Sie sprechen sich gegen die klischeehafte neoliberale Politik aus, die noch in den Neunzigern verharre und blind für die veränderte ökonomische Entwicklung in der Eurozone sei. Lindner verfolge obsolete ökonomische Ansätze, die Deutschland schaden und die EU gefährden:
Diese Art Crashtest kann sich weder Deutschland noch Europa erlauben.
Joseph E. Stiglitz und Adam Tooze
Christian Lindner wird in das Amt eines neu zu bestallenden Bundesministers für Digitalisierung und Modernisierung weggelobt. Wie auch seiner Partei wird ihm jegliche ökonomische Kompetenz abgesprochen.
Die Autoren lehren an der Columbia University in New York, Adam Tooze arbeitet auch zur deutschen Wirtschaftsgeschichte, beide sind glaubwürdig. Der Artikel enthält zudem einiges Lob für den derzeitigen Finanzminister, den Juristen Olaf Scholz.
Die SPD könnte gemeinsam mit den Grünen versuchen eine Minderheitsregierung zu bilden
Es ist in Deutschland heute fast Usus, dass Finanzminister Juristen sind und keine Volkswirte. Früher war das einmal anders. Unter Bundeskanzler Willy Brandt war der Professor der Volkswirtschaftslehre Karl Schiller Wirtschafts- und Finanzminister.
Auf Schiller folgte der Volkswirt Helmut Schmidt, der selber später Bundeskanzler wurde und den Volkswirt Hans Apel mit dem Amt betraute. Auch dessen Nachfolger Manfred Lahnstein und später Hans Matthöfer waren studierte Volkswirte.
Heute gilt es gleich zwei entscheidende Ämter zu besetzen, das des Bundesbankpräsidenten und das des Finanzministers.
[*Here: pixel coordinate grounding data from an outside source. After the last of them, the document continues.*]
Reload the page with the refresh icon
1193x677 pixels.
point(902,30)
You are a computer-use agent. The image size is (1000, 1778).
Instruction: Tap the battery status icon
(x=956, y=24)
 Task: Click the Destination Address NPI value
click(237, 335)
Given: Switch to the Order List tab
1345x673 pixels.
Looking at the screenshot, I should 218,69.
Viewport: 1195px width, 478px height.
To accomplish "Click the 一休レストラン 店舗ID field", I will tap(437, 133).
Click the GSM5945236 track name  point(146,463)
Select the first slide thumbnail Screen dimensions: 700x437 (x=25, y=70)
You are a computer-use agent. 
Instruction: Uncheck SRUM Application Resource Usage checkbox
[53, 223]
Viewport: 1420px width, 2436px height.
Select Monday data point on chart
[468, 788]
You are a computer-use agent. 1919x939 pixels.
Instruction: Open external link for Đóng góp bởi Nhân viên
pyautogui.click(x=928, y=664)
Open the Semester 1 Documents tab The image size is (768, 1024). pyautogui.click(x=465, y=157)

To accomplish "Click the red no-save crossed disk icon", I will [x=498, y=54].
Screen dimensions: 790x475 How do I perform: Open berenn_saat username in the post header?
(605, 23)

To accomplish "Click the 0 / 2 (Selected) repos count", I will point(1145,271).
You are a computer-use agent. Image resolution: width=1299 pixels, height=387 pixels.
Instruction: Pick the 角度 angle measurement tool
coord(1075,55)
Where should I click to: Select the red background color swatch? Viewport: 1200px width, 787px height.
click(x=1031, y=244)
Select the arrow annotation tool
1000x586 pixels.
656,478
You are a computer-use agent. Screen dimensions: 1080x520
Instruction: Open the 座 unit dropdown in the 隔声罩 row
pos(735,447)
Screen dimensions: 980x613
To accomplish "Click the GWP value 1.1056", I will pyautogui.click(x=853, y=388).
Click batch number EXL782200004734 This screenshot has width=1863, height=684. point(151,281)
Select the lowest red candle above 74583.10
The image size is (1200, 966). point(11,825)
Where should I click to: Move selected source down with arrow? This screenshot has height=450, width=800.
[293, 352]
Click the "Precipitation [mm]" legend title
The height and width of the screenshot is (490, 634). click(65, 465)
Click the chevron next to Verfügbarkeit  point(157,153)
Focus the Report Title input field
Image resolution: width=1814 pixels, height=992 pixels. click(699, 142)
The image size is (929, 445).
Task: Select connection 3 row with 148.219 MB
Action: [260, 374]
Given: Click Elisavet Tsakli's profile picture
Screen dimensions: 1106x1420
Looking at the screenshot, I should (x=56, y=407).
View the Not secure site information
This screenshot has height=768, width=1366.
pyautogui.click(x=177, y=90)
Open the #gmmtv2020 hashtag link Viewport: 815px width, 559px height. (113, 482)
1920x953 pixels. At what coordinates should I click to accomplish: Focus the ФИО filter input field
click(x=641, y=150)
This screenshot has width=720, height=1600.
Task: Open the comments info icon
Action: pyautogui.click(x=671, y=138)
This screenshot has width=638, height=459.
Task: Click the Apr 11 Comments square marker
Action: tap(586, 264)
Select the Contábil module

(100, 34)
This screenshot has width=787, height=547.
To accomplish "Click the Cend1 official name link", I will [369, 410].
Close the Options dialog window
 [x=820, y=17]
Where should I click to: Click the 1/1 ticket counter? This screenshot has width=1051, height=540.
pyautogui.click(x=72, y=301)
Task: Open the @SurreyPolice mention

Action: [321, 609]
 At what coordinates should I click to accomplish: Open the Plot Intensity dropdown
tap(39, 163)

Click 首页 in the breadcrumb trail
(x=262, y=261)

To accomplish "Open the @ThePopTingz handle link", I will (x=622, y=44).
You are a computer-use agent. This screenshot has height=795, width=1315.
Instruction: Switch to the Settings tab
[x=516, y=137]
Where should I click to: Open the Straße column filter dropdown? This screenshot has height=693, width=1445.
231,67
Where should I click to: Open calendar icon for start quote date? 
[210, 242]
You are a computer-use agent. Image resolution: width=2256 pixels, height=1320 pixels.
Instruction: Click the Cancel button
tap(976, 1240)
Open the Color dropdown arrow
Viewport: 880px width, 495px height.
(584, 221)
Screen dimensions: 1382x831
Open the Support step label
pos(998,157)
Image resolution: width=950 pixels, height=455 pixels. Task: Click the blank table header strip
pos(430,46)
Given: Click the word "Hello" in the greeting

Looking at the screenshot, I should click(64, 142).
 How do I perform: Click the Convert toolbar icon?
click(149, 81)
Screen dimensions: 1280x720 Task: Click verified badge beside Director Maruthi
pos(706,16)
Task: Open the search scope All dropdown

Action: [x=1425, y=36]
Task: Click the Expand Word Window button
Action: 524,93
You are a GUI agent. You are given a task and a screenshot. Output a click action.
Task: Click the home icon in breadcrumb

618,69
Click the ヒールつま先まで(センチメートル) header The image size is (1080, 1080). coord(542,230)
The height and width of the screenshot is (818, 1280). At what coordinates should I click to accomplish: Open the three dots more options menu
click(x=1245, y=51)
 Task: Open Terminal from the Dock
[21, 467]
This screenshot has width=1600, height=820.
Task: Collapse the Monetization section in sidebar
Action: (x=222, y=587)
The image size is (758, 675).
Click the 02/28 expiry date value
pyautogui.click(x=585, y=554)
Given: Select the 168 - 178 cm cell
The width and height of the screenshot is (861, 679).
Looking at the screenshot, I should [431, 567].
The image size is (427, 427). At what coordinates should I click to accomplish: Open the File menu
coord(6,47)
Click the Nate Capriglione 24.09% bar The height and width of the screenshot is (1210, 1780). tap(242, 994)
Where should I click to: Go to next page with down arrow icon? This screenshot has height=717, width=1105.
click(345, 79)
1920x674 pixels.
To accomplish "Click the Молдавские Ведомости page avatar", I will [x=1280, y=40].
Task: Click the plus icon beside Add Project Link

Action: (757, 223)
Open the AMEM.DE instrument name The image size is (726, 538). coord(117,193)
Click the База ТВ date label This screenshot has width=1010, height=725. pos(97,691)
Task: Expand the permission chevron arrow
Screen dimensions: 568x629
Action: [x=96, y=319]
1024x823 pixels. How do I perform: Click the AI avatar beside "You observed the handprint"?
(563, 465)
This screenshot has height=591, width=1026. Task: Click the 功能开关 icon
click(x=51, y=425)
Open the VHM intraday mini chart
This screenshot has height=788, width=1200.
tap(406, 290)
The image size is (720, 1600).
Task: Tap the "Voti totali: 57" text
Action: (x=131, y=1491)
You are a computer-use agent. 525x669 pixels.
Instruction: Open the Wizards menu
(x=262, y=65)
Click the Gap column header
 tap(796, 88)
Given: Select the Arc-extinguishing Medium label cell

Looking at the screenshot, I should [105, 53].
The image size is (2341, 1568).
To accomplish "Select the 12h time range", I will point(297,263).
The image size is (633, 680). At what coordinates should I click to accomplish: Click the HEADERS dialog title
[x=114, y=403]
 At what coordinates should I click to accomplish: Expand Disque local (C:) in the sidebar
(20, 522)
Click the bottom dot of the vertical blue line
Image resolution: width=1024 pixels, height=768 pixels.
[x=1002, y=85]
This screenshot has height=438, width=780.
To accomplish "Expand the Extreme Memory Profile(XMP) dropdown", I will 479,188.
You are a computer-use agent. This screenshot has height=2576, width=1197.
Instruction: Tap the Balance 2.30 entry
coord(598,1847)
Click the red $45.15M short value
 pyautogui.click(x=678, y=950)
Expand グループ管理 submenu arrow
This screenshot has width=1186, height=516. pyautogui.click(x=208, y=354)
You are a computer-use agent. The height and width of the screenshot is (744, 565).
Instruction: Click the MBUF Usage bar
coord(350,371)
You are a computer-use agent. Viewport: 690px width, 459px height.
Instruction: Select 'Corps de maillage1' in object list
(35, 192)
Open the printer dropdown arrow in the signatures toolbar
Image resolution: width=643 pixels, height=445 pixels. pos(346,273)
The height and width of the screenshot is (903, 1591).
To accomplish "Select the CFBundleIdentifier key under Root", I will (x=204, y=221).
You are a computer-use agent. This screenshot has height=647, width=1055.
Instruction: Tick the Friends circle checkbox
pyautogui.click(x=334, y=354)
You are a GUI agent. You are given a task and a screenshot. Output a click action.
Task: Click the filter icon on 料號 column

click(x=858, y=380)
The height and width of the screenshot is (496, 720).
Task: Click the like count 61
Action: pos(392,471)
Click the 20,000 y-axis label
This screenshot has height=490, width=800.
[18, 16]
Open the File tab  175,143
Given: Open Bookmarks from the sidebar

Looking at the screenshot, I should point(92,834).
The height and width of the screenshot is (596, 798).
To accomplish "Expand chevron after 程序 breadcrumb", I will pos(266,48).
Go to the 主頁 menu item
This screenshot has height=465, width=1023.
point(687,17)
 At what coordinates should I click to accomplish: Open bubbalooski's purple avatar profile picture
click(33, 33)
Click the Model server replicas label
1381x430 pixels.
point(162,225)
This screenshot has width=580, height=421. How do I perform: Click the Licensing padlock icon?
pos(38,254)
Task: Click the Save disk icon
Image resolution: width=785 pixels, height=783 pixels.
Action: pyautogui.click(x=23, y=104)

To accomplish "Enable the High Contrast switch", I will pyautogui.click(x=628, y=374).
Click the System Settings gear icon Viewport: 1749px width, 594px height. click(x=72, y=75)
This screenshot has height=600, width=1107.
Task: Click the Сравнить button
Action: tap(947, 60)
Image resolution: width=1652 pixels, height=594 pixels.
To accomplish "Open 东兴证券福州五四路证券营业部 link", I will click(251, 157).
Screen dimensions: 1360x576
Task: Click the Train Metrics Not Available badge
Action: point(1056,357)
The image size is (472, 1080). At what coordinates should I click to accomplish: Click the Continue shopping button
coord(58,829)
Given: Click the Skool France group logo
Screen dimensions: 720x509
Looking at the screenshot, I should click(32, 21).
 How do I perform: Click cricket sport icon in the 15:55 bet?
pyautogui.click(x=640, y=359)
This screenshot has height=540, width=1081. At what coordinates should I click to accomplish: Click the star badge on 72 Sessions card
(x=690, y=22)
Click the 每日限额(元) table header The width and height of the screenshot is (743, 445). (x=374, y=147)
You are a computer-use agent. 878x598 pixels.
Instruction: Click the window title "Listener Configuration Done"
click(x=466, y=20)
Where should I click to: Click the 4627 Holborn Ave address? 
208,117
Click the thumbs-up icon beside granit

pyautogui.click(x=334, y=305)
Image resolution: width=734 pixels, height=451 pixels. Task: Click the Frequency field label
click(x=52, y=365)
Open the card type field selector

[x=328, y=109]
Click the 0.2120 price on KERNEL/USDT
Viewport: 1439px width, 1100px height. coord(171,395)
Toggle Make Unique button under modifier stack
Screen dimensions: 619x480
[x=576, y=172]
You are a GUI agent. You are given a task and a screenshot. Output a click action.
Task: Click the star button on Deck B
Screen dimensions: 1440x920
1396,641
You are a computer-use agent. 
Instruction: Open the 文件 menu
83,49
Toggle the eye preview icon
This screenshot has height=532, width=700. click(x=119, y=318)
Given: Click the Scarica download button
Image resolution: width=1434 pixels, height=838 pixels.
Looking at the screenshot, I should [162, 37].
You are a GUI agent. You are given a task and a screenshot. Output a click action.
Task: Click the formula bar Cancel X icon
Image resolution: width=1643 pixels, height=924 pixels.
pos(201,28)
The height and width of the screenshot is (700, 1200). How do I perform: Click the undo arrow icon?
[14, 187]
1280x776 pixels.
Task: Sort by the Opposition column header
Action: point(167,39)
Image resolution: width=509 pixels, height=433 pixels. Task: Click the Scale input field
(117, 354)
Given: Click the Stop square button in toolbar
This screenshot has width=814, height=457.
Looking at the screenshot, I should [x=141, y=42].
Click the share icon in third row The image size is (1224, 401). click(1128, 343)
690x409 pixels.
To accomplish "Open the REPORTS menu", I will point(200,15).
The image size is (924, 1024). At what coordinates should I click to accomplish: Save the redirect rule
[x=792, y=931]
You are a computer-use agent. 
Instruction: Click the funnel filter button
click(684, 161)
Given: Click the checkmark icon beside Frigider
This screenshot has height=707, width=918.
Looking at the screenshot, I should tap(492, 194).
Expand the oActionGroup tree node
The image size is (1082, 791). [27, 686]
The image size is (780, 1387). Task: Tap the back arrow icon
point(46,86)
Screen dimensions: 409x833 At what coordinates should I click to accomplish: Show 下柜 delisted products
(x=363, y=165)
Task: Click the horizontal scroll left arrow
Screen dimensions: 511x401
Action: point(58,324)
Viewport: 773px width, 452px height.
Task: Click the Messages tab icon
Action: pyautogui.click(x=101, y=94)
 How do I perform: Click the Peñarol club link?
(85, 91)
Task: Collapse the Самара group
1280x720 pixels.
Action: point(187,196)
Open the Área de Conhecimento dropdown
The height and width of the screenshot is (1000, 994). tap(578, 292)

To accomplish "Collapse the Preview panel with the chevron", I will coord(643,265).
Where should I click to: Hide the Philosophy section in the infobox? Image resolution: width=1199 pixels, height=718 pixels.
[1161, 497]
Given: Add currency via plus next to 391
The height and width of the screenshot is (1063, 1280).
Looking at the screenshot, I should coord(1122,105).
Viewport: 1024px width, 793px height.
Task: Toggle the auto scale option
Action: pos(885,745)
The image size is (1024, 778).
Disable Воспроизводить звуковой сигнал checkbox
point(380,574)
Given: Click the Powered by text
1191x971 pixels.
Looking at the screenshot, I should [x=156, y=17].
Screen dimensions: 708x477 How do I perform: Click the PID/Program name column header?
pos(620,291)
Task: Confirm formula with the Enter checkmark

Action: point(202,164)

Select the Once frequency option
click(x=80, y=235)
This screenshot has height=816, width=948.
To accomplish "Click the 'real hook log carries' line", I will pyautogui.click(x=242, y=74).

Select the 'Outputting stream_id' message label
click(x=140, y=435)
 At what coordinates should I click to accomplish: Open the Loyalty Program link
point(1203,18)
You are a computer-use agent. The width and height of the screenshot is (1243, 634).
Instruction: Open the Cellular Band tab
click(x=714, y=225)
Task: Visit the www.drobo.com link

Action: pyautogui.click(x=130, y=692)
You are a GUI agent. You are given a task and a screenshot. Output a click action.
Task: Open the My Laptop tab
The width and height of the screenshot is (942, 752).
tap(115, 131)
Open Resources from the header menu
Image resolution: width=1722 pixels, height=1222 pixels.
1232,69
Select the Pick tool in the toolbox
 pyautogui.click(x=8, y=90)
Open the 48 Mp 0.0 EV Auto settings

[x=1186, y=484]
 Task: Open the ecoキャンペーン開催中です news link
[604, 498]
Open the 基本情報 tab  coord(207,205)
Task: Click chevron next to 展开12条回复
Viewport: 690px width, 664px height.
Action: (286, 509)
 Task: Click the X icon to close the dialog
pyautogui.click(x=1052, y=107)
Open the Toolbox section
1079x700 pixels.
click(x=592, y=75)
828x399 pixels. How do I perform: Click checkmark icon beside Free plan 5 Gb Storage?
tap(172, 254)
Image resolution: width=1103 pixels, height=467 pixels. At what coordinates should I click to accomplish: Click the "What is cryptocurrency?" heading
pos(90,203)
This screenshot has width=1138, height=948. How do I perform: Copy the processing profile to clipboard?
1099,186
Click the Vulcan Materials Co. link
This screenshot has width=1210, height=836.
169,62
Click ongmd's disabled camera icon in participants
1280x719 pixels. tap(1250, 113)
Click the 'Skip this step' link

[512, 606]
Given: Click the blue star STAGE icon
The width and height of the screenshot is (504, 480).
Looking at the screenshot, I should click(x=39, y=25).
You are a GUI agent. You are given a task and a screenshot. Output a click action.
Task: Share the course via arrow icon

Sollte die SPD keinen Kandidaten in den Koalitionsverhandlungen durchsetzen können, der für eine Fortführung der Finanzpolitik von Olaf Scholz steht, könnte sie gemeinsam mit den Grünen versuchen eine Minderheitsregierung zu bilden und Olaf Scholz notfalls erst im dritten Wahlgang zum Kanzler wählen zu lassen.
Die Kandidaten müssen keine Politiker sein. Damit würde sich die SPD in eine Tradition stellen, die auf Willy Brandt zurückgreift. Als Finanzminister kommt Prof. Marcel Fratzscher in Betracht und als Bundesbankpräsidentin vielleicht Prof. Isabel Schnabel, sofern beide sich denn zur Verfügung stellten. Eine professorale Besetzung des Ministerposten ließe Christian Lindner das Gesicht bewahren und würde den Streit um das Amt zwischen Robert Habeck und ihm zufriedenstellend beenden.